In a galvanic cell the cathode is an $Ag^{+}(1.00\,M)/Ag_{(s)}$ half-cell. The anode is a standard hydrogen electrode immersed in a buffer solution containing $0.10\,M$ benzoic acid $(C_6H_5COOH)$ and $0.050\,M$ of sodium benzoate $(C_6H_5COO^{-}Na^{+})$. The measured cell voltage is $1.030\,V$. What is the $pK_a$ of benzoic acid?.

What I did to solve this problem was to find the potential for the cell involving the standard hydrogen electrode. At first I was confused because there are three "elements" featured in the problem. One being the silver electrode, the other the standard hydrogen electrode and the other a buffer solution, so I didn't know how to proceed from there.

Given request: In the electrochemistry problem, what concentration of sodium benzoate does the buffer solution contain? The records are separate material, unrelated to the text above.

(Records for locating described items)
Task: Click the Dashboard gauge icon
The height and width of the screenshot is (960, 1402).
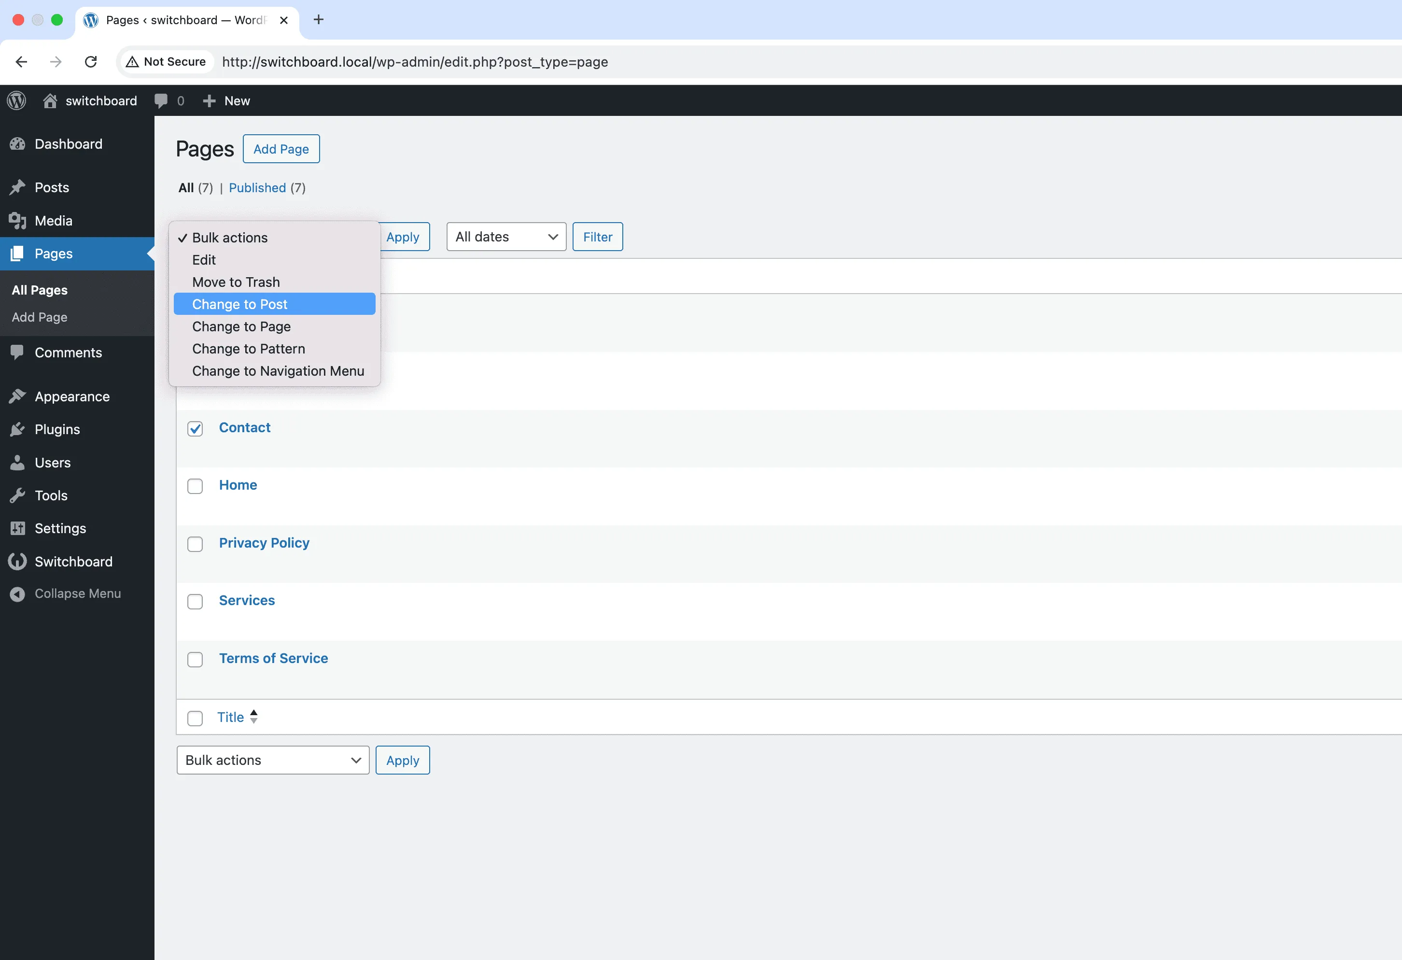Action: [x=17, y=144]
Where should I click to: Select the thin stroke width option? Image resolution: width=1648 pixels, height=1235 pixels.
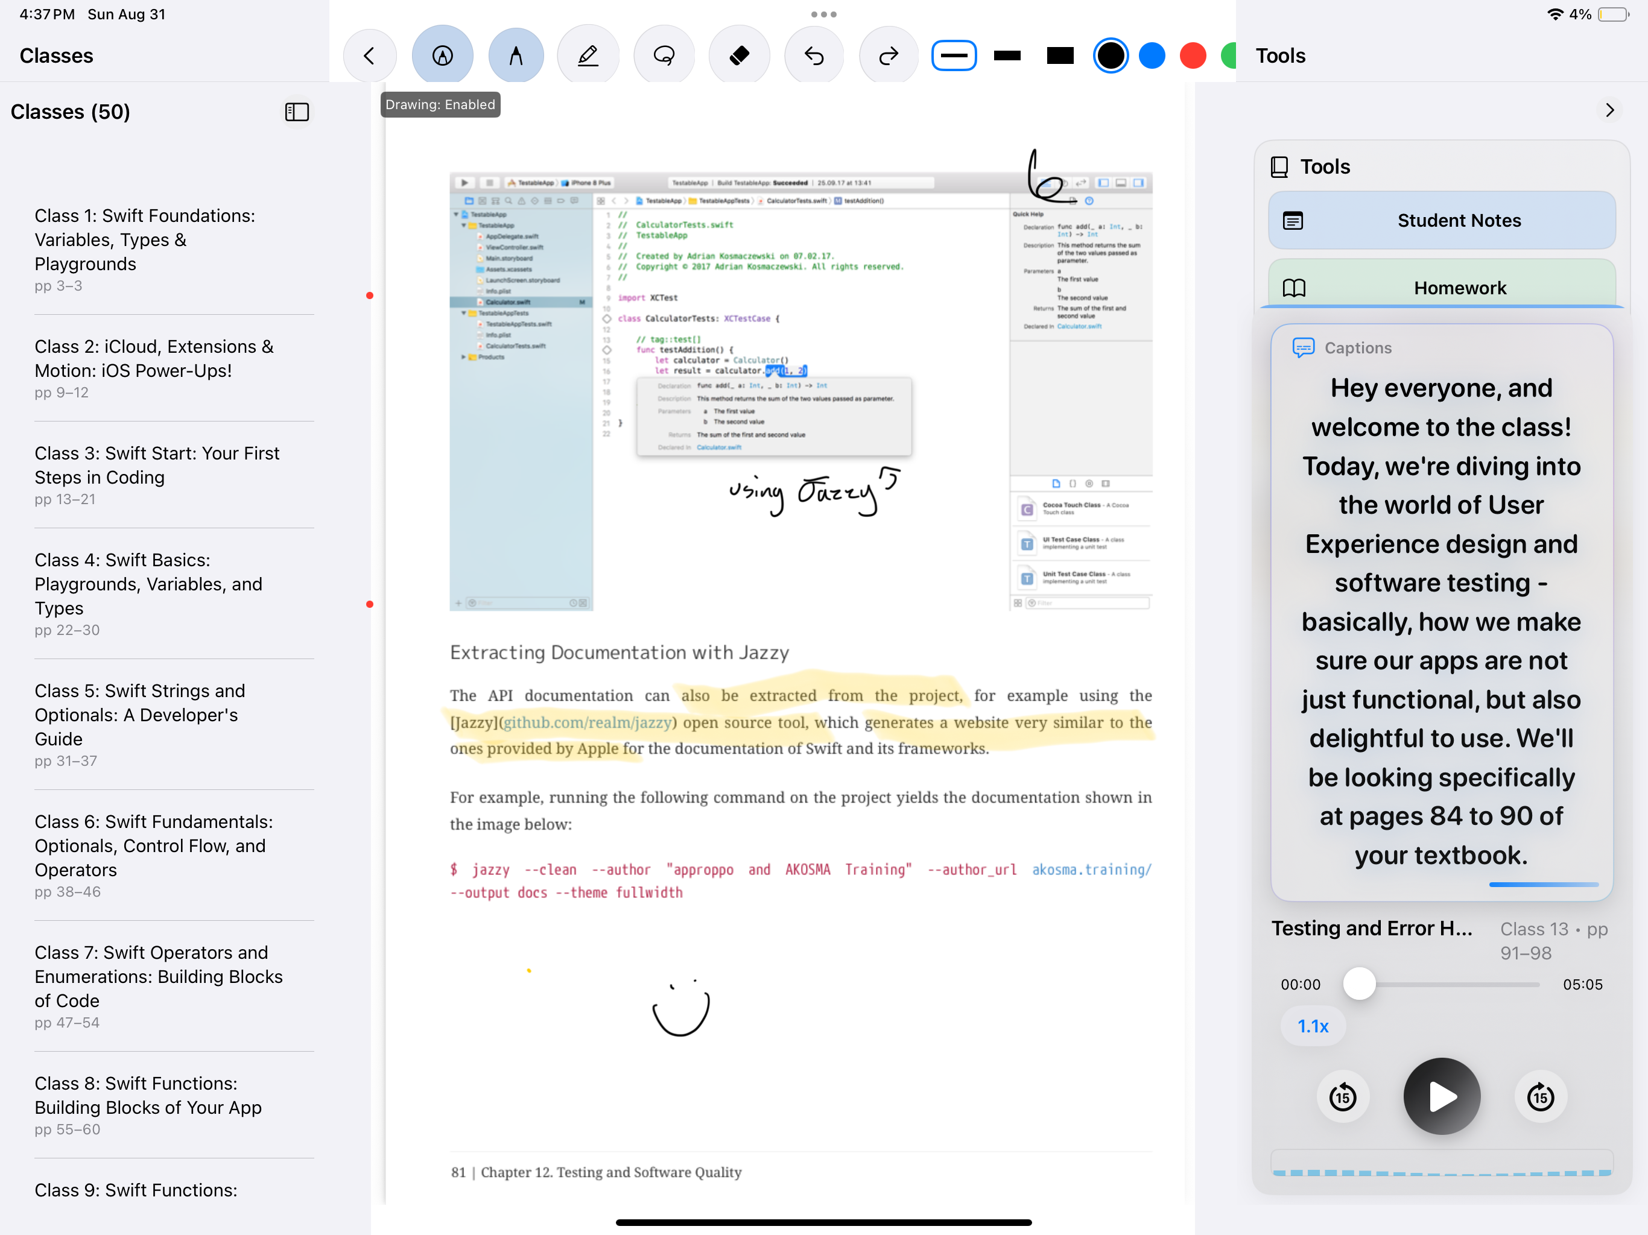click(954, 56)
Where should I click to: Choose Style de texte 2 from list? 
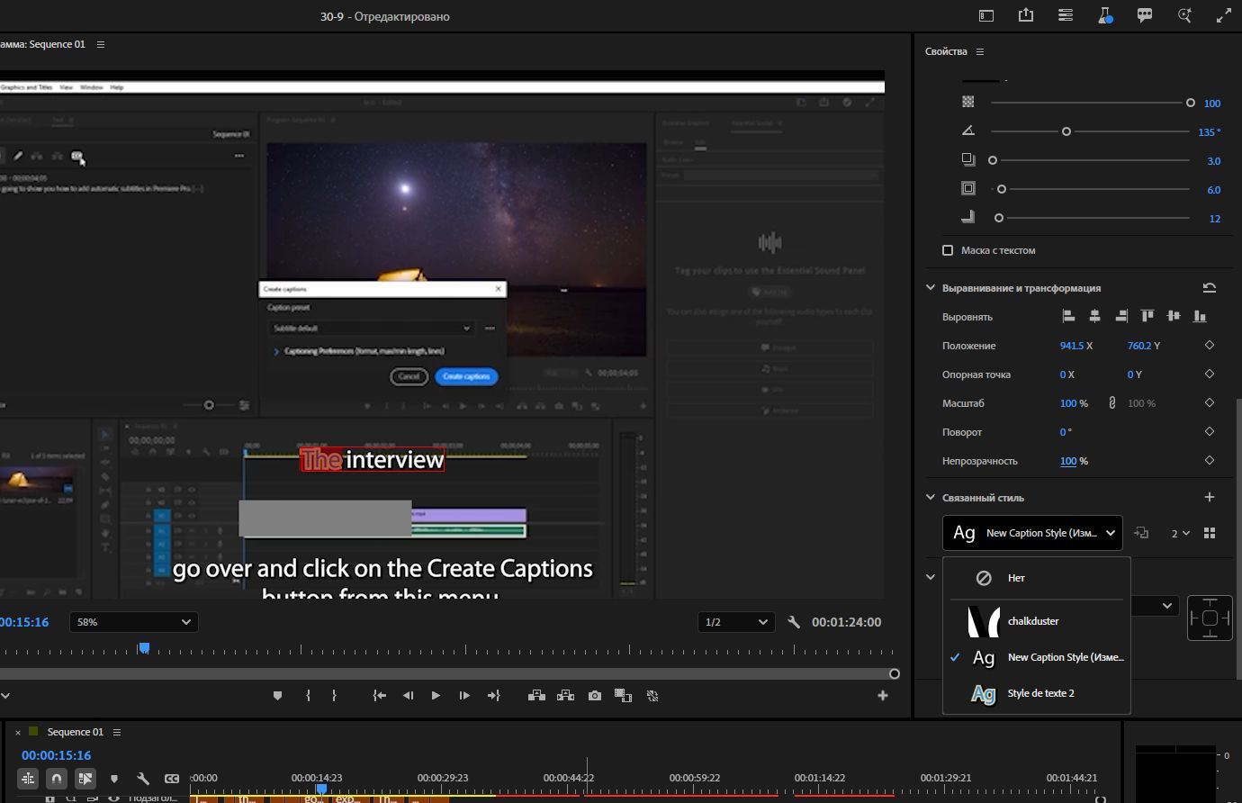(1040, 693)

Final result: 0.050 M